- _Exercise inputs_:
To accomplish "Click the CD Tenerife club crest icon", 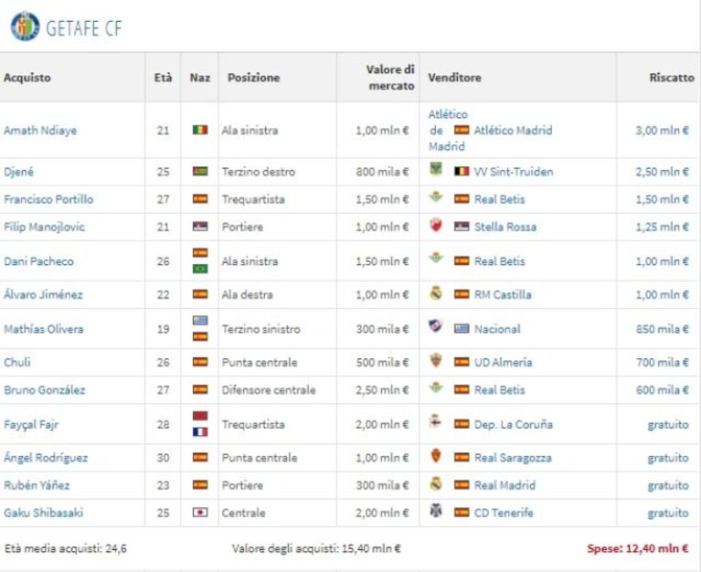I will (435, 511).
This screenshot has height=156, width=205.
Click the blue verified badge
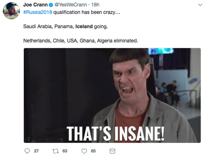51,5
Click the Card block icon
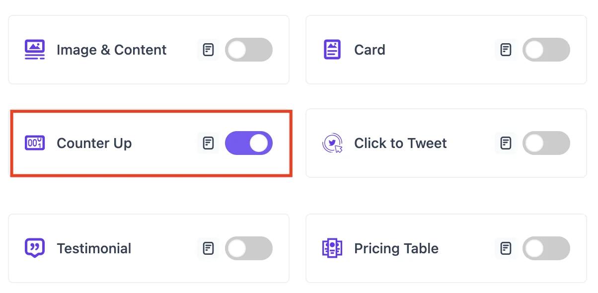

- _Work instructions_:
Can you repeat, word for word, the stretch of the items from the line containing "This screenshot has height=156, width=205." through the end of the items, leaving the pictures out?

- _Written solution_:
This screenshot has height=156, width=205.
Click the blue verified badge
51,5
Click the Card block icon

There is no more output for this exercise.